- **EXCERPT PROVIDED**
▬▬▬▬▬▬

Female labour participation rate in India is at the lowest it has been at least in the past four years, according to data released by Centre for Monitoring Indian Economy (CMIE), a think tank headquartered in Mumbai. The female labour force participation rate (LFPR) is merely 11% in India, compared to 71% for men.

The LFPR is a measure of the population above 15 years of age that is either employed or unemployed but willing to work.

This disparity, according to CMIE’s data, has only worsened because of the Indian government’s harsh lockdowns between March and June to contain Covid-19. “The lockdown experience of urban women is particularly distressing in this case,” observed Mahesh Vyas, CMIE’s managing director.

Even before the lockdown, urban female LFPR was lower than it was for women in rural India. For 2019-2020, rural female LFPR was 11.3% compared to 9.7% for urban women. “Both participation rates are very low but the lower rate among urban women runs against expectations. This is because urban women are expected to be better educated and because urban India is expected to offer them better and more jobs than rural India,” Vyas said.

Such a decline is also in line with the International Labour Organization’s female LFPR for India, which has been consistently shrinking since 2005. According to this data, the total female labour participation rate stands at 20.3% as of November. CMIE’s data on unemployment is collected from surveying 174,405 households over blocks of four months. Official Indian government data are released annually by the National Sample Survey Office.

▬▬▬▬▬▬

- **STORED DATA**
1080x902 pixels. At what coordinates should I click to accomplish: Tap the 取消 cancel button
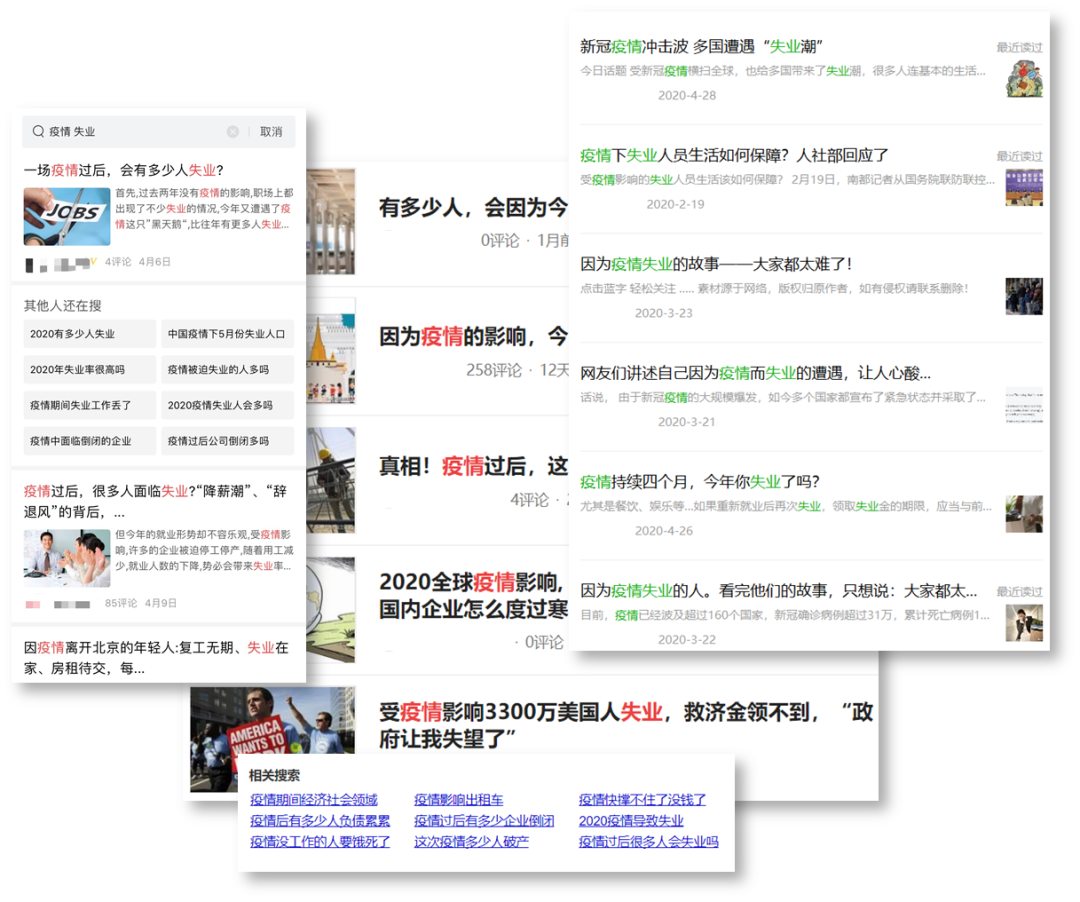tap(271, 132)
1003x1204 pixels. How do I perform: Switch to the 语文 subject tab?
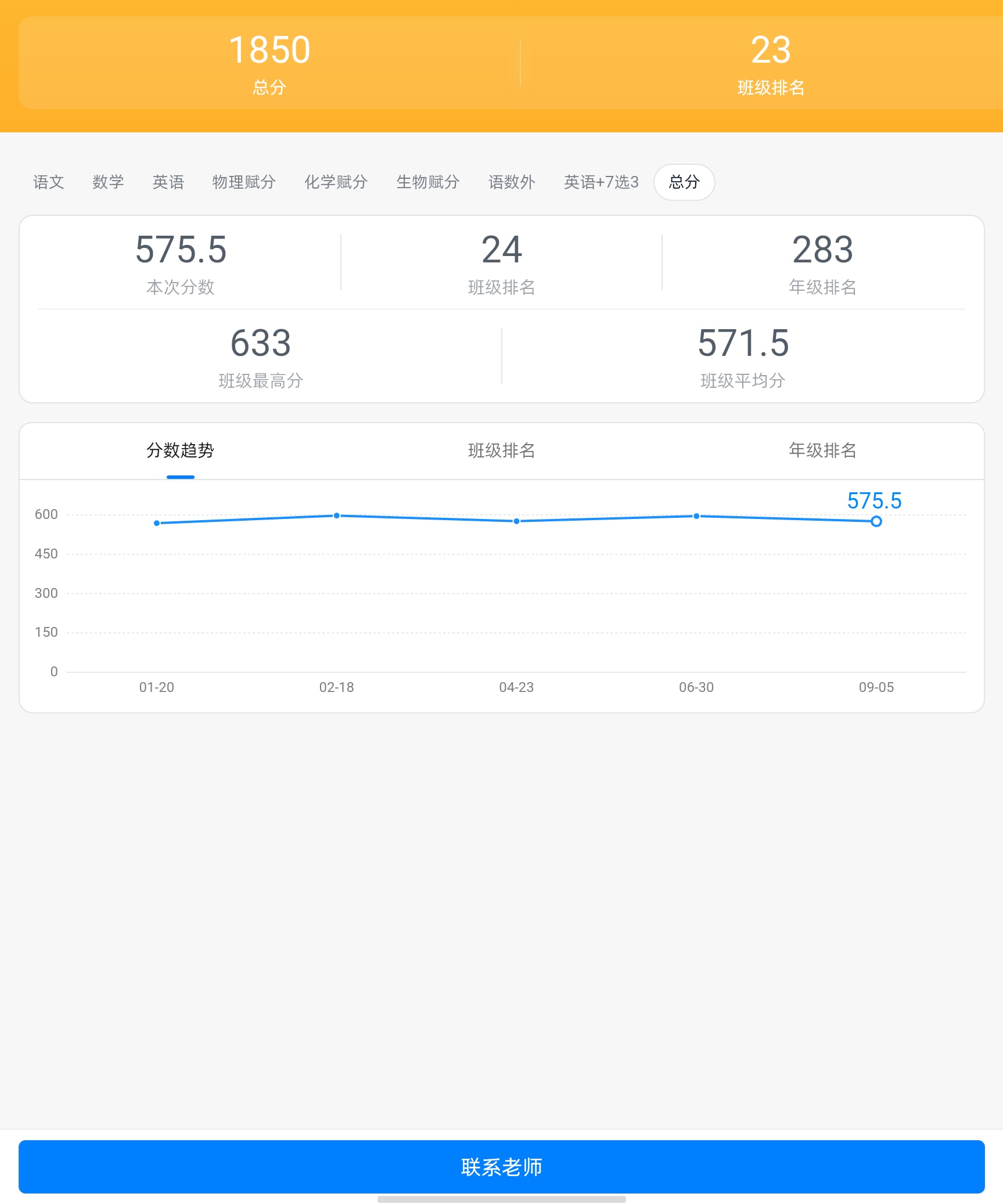48,182
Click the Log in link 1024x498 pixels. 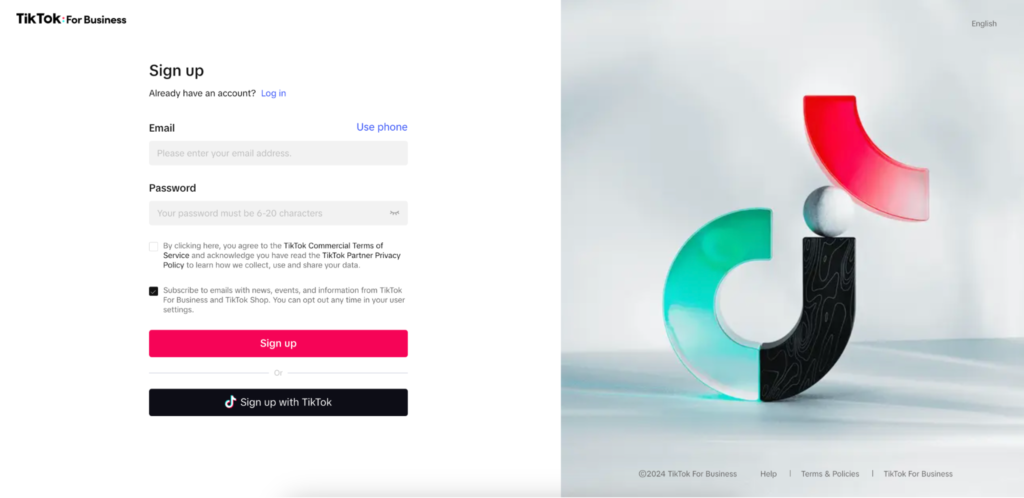coord(273,93)
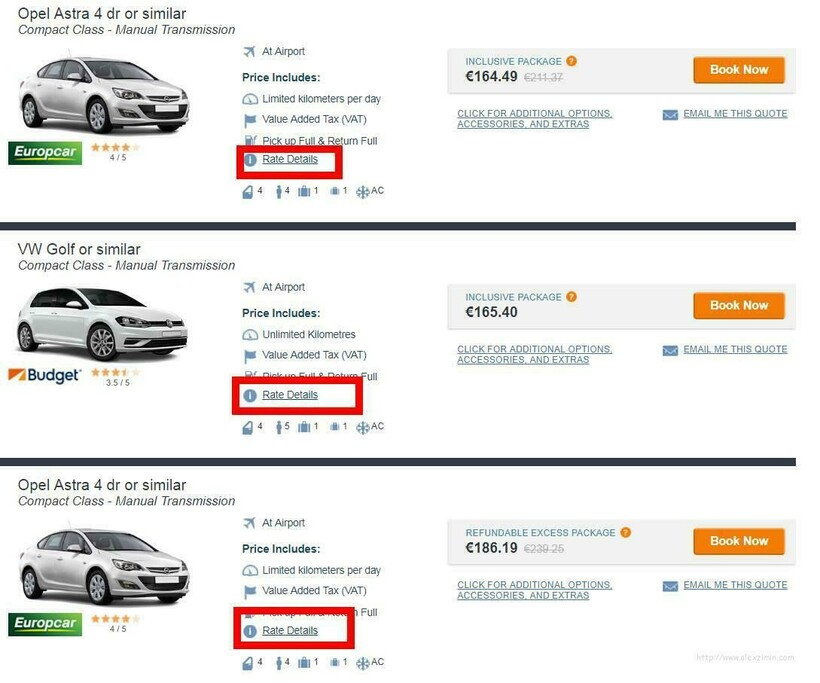820x683 pixels.
Task: Open Rate Details in the €164.49 Opel Astra listing
Action: [290, 160]
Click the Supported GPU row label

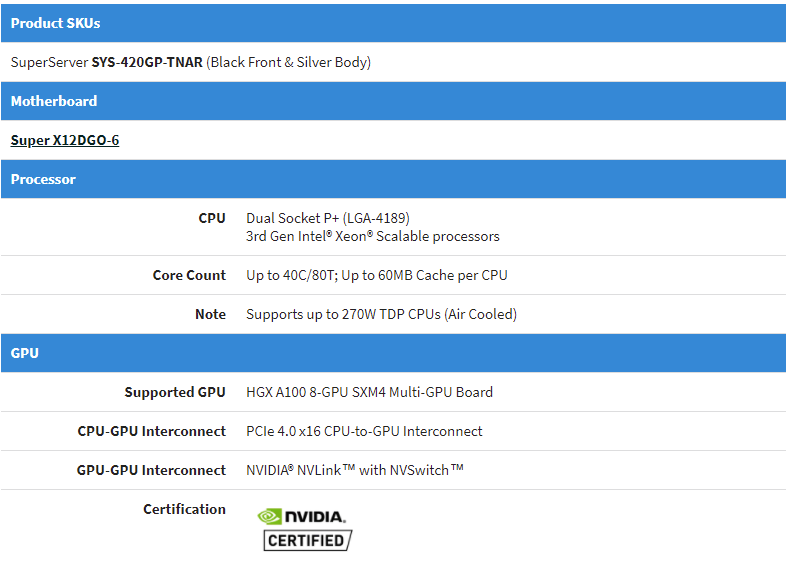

▬▬▬▬▬▬

- **ACTIVITIES**
a - List every percentage that appears in the text on female labor participation in India, and give what each one measures.
b - Carry on the text about female labor participation in India, starting after its final sentence.

- **OUTPUTS IN ORDER**
a -
- 11%: the female labor force participation rate in India, per CMIE data
- 71%: the labor force participation rate for men in India
- 11.3%: the rural female labor force participation rate for 2019-2020
- 9.7%: the urban female labor force participation rate for 2019-2020
- 20.3%: the total female labor participation rate in India as of November, per International Labour Organization data

b -
These data point to an alarming trend not only in the continued decline in female LFPR, but also the lack of any signs of recovery. For instance, 10.7% of the working population was female in 2019-2020. But in April, when organisations laid off employees because of the Covid-19 economic shocks, 13.9% of those impacted by the job losses were women, according to Vyas.

And while the Indian economy saw some recovery after the September quarter, it largely benefitted men. By November, 49% of the job losses impacted women. “The recovery has benefitted all but it benefitted women less than it did men,” Vyas noted.

Job loss among young women

Women in their early 20s, according to CMIE’s data, have been consistently impacted first because of India’s demonetisation move in November 2016, and now because of the Covid-19 job losses.

Data reveal that the FLPR for young women fell from 18% before demonetisation in 2016, to just around 10% a year later. These data are measured by CMIE in blocks of four months called waves. While this number rose to 14.3% in the last wave of 2019, it has now plunged to 8.7%. “Going by the past experience it would take a few years before this damage can be repaired,” Vyas said.